Complete the following:
(a) Decide whether each statement below, marked (i), (ii) and (iii), agrees with the text on the history of massage, and for each give yes or no along with the deciding words from that text, quoted exactly. (i) Jostling done lightly and rhythmically can help calm the nervous system. (ii) Tapotement can be used after a relaxing total body massage to help the person fall asleep. (iii) A mother burping her child is given as an example of massage technique.
(b) Write what comes next in the text on the history of massage, picking up after its final sentence.

Massage has been used since the dawn of time. We see nurturing touch administered by primates while grooming each other. In humans, mothers intuitively use various massage techniques to care for an infant. One example is a mother burping her child.
This technique is called tapotement which can be used for loosening phlem in the lungs, asthma, and to excite the nervous system pre- sporting event. It can also be used after a relaxing total body massage to help the person wake up before going about their day.
Another example can be seen when a mother is rocking (jostling) her baby to sleep. When jostling is performed light and rhythmically, it can help calm the nervous system, promoting deep relaxation and a sense of well being. There are numerous human interactions that rely on nurturing and therapeutic touch. The omission of this can lead to developmental issues in children (institutional autism) and depression in adults.
Massage Therapy has been used in ancient civilizations such as India, Egypt, China, Japan, Greece, and Rome. These civilizations used massage in conjunction with other modalities to promote healing of minor injuries, relieve pain, and prevent illnesses.
In modern times, due to our understanding of human anatomy, physiology and psychology, massage can be used as a form of therapy to aid in minor musculoskeletal injuries, prevent compensation patterns from developing, pain management, increase range of motion, joint mobilization, lymphatic drainage, etc.

Exercise data:
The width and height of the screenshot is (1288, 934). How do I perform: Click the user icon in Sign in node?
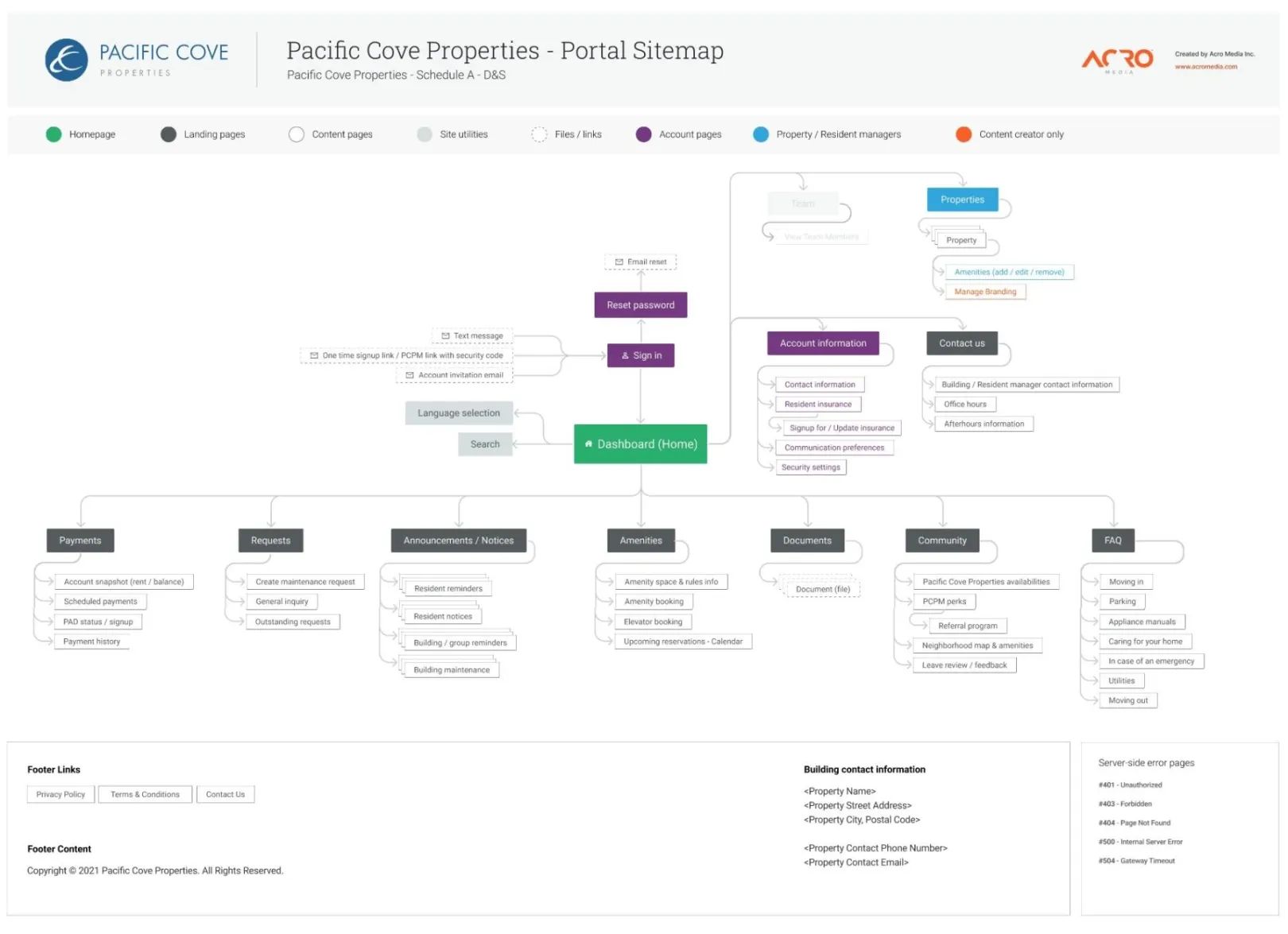pos(625,356)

Answers in order:
(a)
(i) Yes: "When jostling is performed light and rhythmically, it can help calm the nervous system"
(ii) No: "It can also be used after a relaxing total body massage to help the person wake up before going about their day."
(iii) Yes: "One example is a mother burping her child."

(b)
Massage is probably best known for its stress reducing benefits. Not only can regular massage help reduce psychological and emotional stress but it can help reduce physical stress from exercise or lack of exercise.
Physical Stress from Exercise
The right dosage of a variety of physical stressors from exercise is highly desirable for optimum health and wellness. But when participating in a competitive sport or focusing too much on one fitness component, one can develop pattern overload.
Some examples of pattern overload are:
- Plantar Fasciitis
- Patelofemoral Syndrome (runners knee)
- Shoulder Impingement Syndrome
- Medial Epicondylitis (Golfer's Elbow)
- Lateral Epicondylitis (Tennis Elbow)
- Carpal Tunnel Syndrome
Physical Stress from Lack of Exercise
Lack of exercise is just as bad as too much exercise of the same type.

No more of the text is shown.